* Work to be completed *
Begin at the line containing "Instruction: Click the" and give again every line to the end of the records, exactly, without the pictures.

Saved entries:

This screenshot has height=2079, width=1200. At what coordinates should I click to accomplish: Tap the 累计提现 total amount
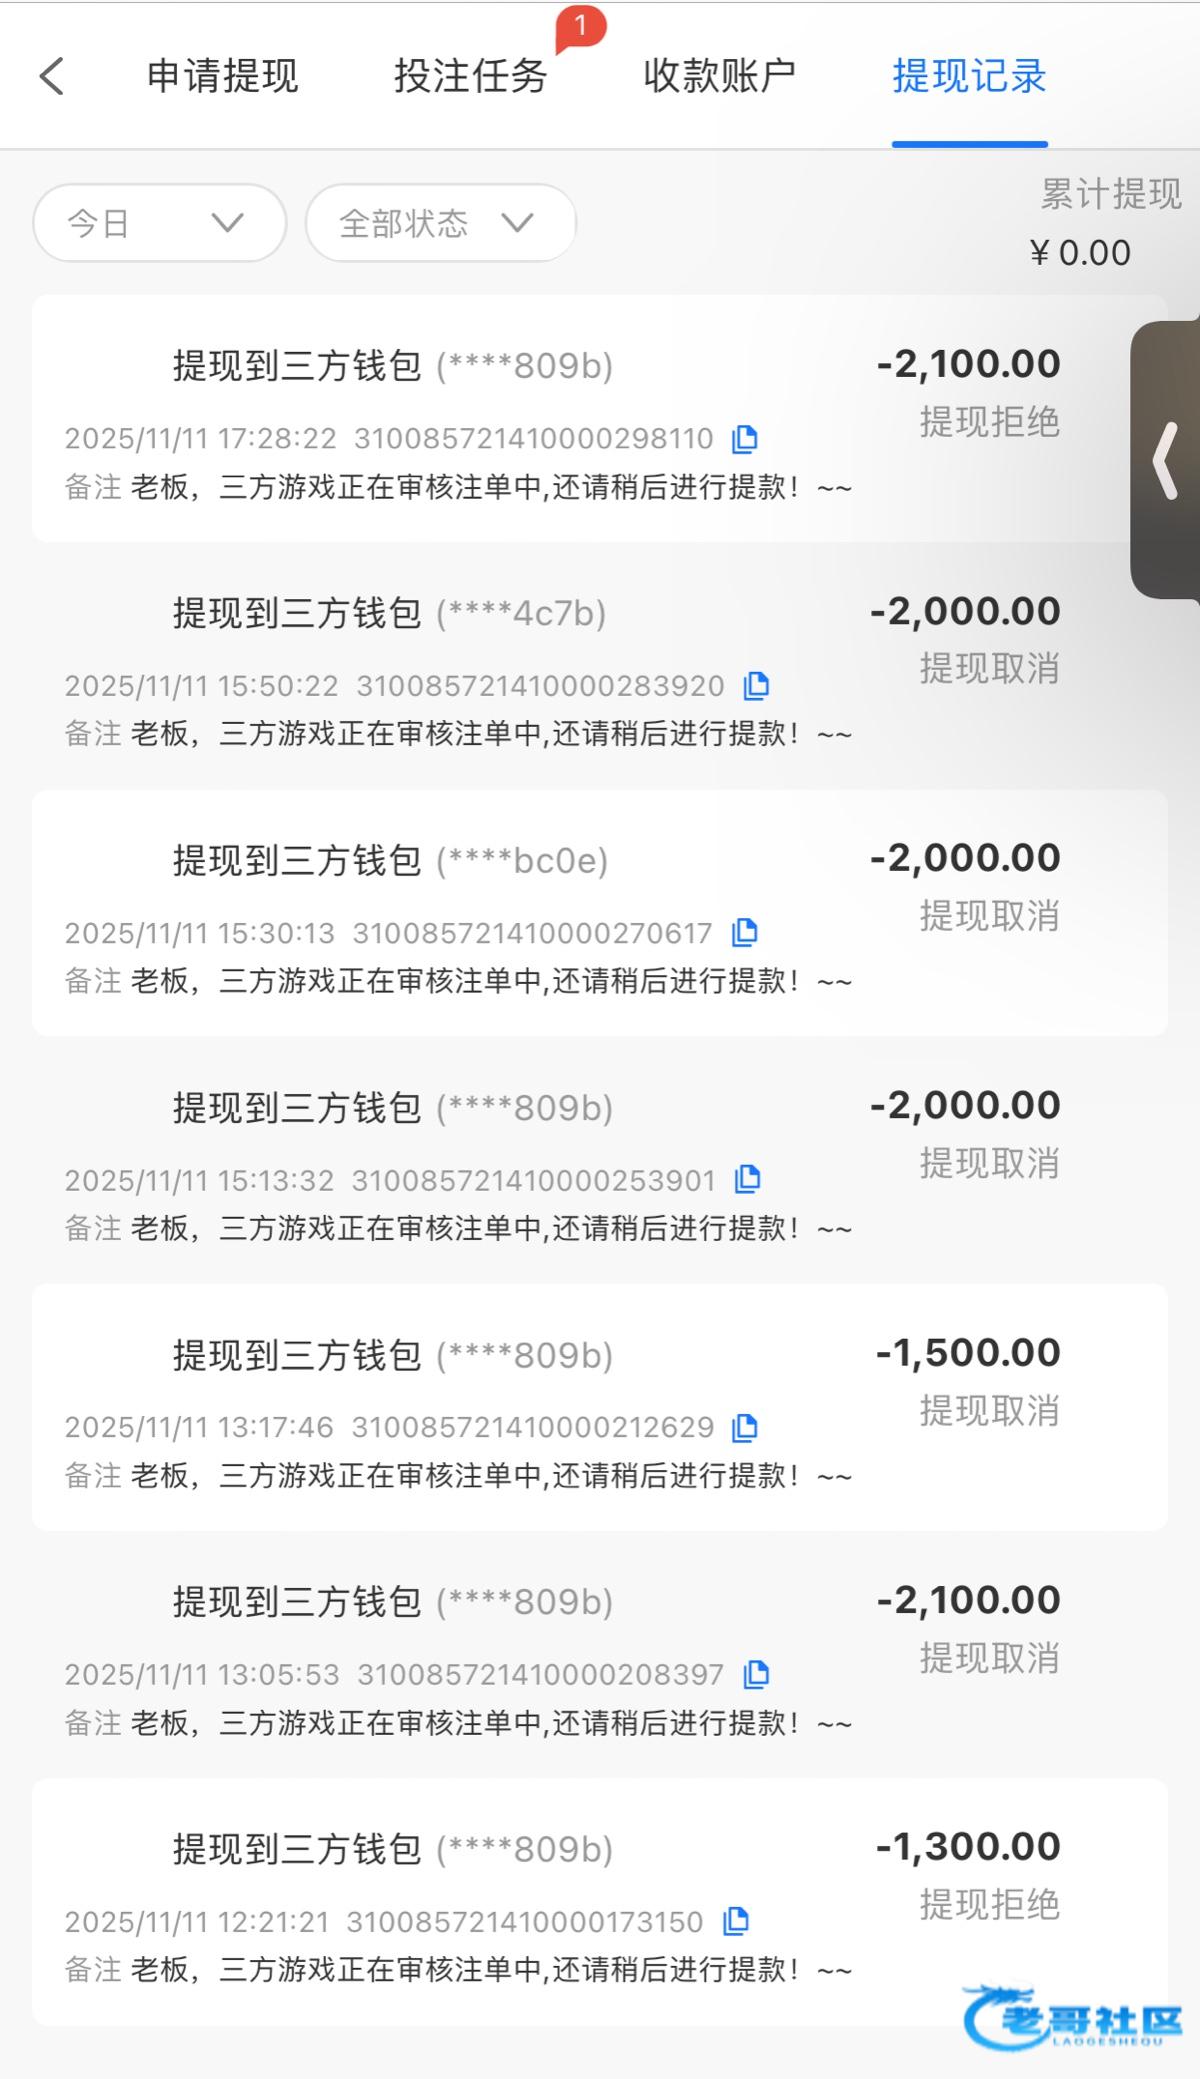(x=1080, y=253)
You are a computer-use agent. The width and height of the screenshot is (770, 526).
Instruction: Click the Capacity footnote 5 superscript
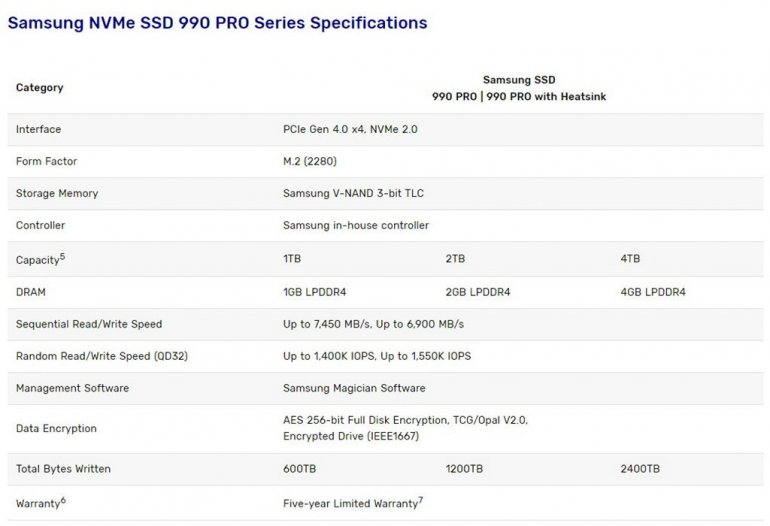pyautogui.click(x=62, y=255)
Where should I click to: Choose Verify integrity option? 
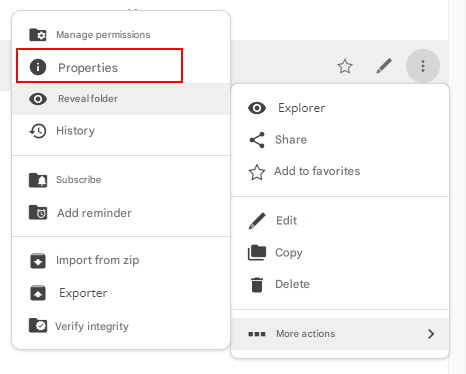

* Response area *
Instruction: Click the Capacity footnote 5 superscript
pyautogui.click(x=62, y=255)
Where should I click to: Choose Verify integrity option? 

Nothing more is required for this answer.